If you'll indulge me two parts of my history come to this moment.
After graduation from college I attended law school for one year; it was not for me so I joined the Army and soon I was a platoon leader in Vietnam. But I recall those legal meanderings of my 20's to say that before I left that post graduate venture the two courses I most enjoyed were Contracts and Property Law. I'm not making any statement on being knowledgeable now but that experience made me have wise and cautious eyes whenever such circumstances arose. Lease arrangements and tenancy are terms I know and respect; we spent many late hours together. "They" disposed me, at first, towards Trinity's position in this argument. But I am also aware of the discretion available to a primary lease holder.
The second part is when I returned to my hometown, New York, after having served churches in Virginia. I was in post graduate study at Union Seminary--using up my veterans benefits. I was the priest at a small parish which could only offer housing to me and my family. I needed another job and the church placement service noted openings at Trinity Church Cemetery and Mausoleums. Since I was a member of the St. Francis Burial Society--a non profit which offers guidance on death and dying--I thought this was a good fit. The position turned out to be a salesman to sell niches in the new columbarium Trinity had built on its cemetery property in upper Manhattan. We needed food money so I took the job. The Church had blundered into this industry as a novice hiring a slick character who recently had sold time shares in Florida as the head salesman. Soon things got very commercial, even cynical, under this guy's authority.
Attempts were made to market the niches to gay and lesbian couples (this was 1980) who sought the dignity--which they couldn't get in life--of being buried together. It was the rector, Robert Parks, who was outraged--not for the outreach to the gay community--but for the way it was pandered to. He fired the guy; I was never so proud to be an Episcopal priest. I remember that he said, "that's just not the way this parish is; I think spirited outreach to homosexual brothers and sisters is definitely who we are but re-characterizing them as a commodity is an indignity we will not do." The outreach to the gay community continued but now it wasn't done in a whispered, off-the-record way. That was the kind of Trinity Parish I knew. The Stonewall Riots were a decade before and rocky days were ahead for the Episcopal Church on the subject of gay ordination but I always thought this parish had led the way.
And it was that kind of leadership I had hoped for in this instance not necessarily that a wave of the hand and protesters would achieve some kind of rump tenancy but at least the dignity of a conversation. The Bishop of New York, Mark Sisk, told me that he meets regularly with groups he disagrees with "not that I expect to be converted but that I am in dialogue with them. You never know what else will happen when those conversations occur." The protesters never received this respect. This gets down to the meat and potatoes: someone did a disservice at Trinity--or it was the leadership's oversight--to appear patronizing and remote. The closest we came to countering that was Fr. Cooper's pastoral care of hunger strikers on that Saturday night (see "Trinity's Compassion" entry on this blog) but it never went further.

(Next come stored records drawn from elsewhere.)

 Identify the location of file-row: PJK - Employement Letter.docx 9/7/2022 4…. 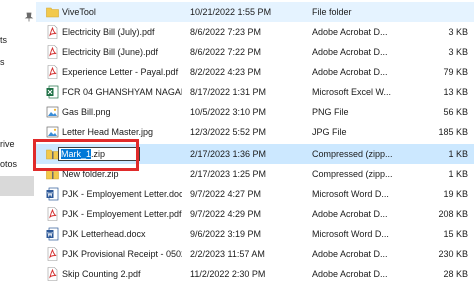
(255, 194).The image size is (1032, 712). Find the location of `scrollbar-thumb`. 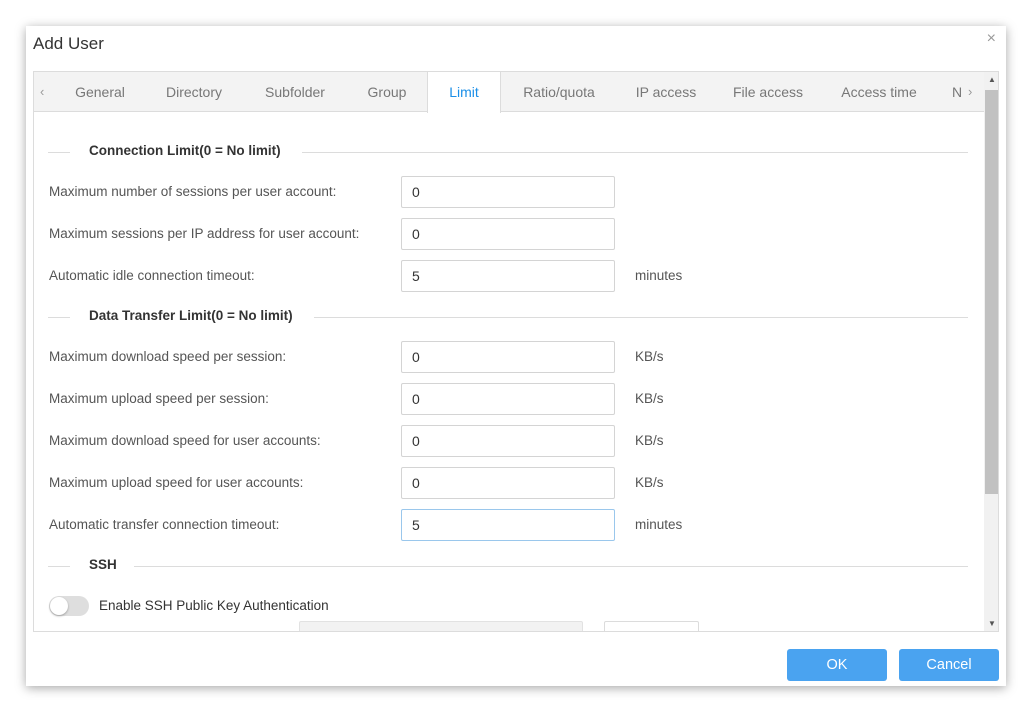

scrollbar-thumb is located at coordinates (992, 292).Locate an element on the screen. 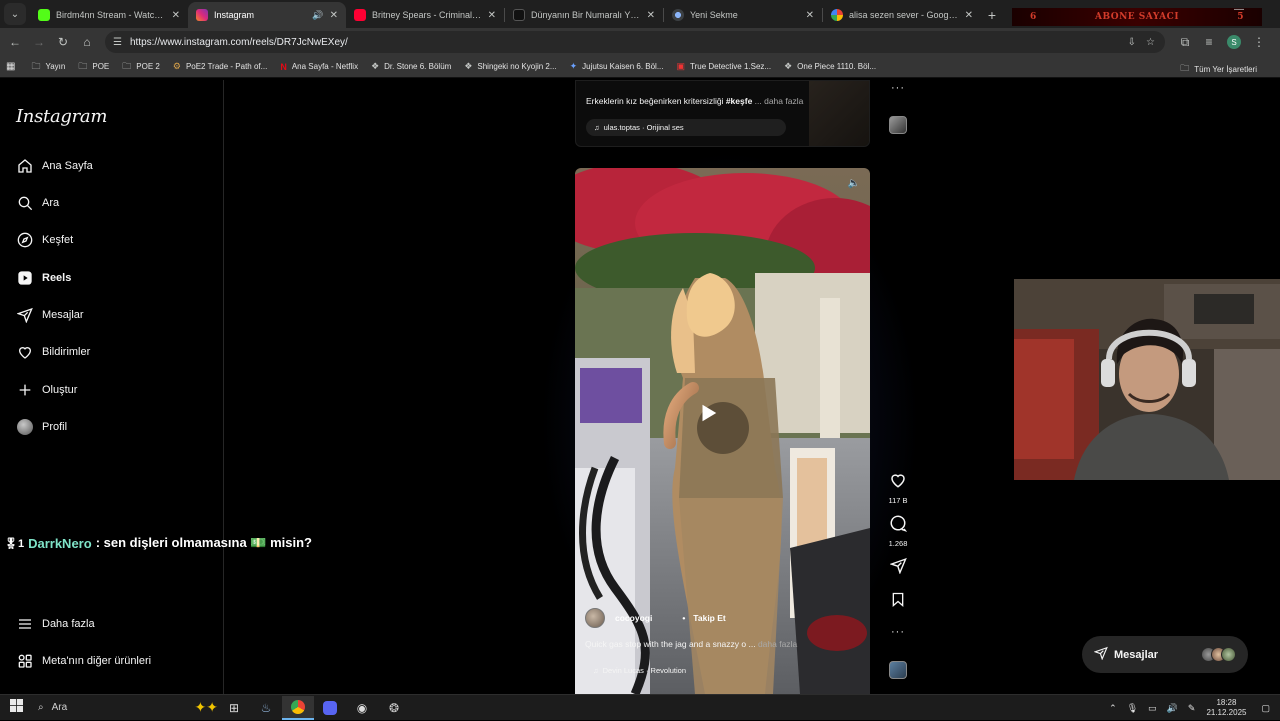 The height and width of the screenshot is (721, 1280). volume-icon: 🔊 is located at coordinates (1172, 708).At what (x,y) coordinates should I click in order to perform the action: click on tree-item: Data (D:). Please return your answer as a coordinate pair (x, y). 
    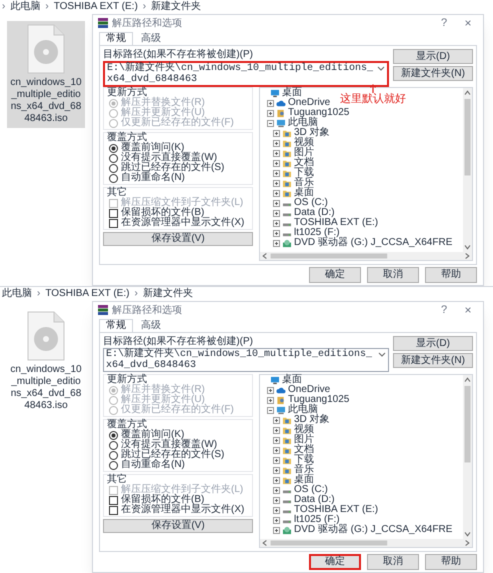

What would be the problem if such a meeting occurred, even standing around a table staring at the lease to the Duarte property and saying, "My friends, my hands are tied."? That such never was considered stings the most in this dreary episode. When this noble parish opted to do otherwise, to paraphrase Lawrence Lessig in his new book, Republic Lost, "there was no sin done here but a lot of harm."
This ends my comments about Trinity on this blog; OWS has more important things to confront now. As my fellow arrestees said in the holding cell, "This should be over with them; they had their chance." It was that chance I will miss because I'd seen it grabbed for meaning in the past.
Many of you are asking how Brook is. A little achy but she's fine and out in Ohio picking up Clara for Christmas break and I'm back here cleaning the house and anticipating their arrival. Rosie the rottweiler is still protecting the world from the tyranny of squirrels, to quote friend Lizzie Moses, "Dogs, keepin it real."
Tuesday, December 20, 2011
Subscribe to:
Post Comments (Atom)
5 comments:
Thank you for sharing and for guiding - your thoughts and words provide inspiration to many. Sending you our love, support and respect.
Brook, posting from Ohio.
The irony that December 17th is the day the church chants the O Antiphon for Wisdom was not lost on many. Trinity, and the spokespeople for The Episcopal Church and the Diocese, missed out on an opportunity.
In the one OWS Working Action group meeting I attended, two major things that this group passionately wanted to make clear to the public were that the action on December 17 was not an action against the church or against people of faith and that finding a home adjacent to Duarte Park was not the end game.
Once OWS has a home it can take action on making the world a better place. This link provides one articulate expression of this vision:
http://www.zcommunications.org/occupy-wall-street-meets-winter-by-yotam-marom
It's a little like having a godchild with enormous potential who lives in that empty guest room while going to grad school. I pray that OWS finds a godparent worthy of its most excellent company and than can set this godchild on the road to success.
Thank you, George. Much of what is happening in this movement occurs at a symbolic level, and so the Bishop climbing the fence in his purple robes remains a mobile image, and it is important to keep an eye on the contexts provided for it. It may be that only a few in the movement would devote resources to an encampment, there are efforts in stead to broaden actions - today artists are gatering in front of a billboard depicting a $100,000 bill in Chelsea, Occupy the Subways is picking up, and OWS is collaborating with local garden clubs. Actions are everywhere and what you did was to bring committed spiritual life into the foreground. I write as a Buddhist, and the movement has had some quasi-Buddhist purchase, I'm grateful for it, but even more grateful for the Bishop in his purple robes who dared to say that the church is not a corporation, and cherishes the precious jewels at the door.
I love you, George and Brook Packard. That is all I have to say.
Rev. Kate Layzer
United Church of Christ
Sorry! This (SE) is Catherine Spaeth. Welcome home, safe and sound, the both of you!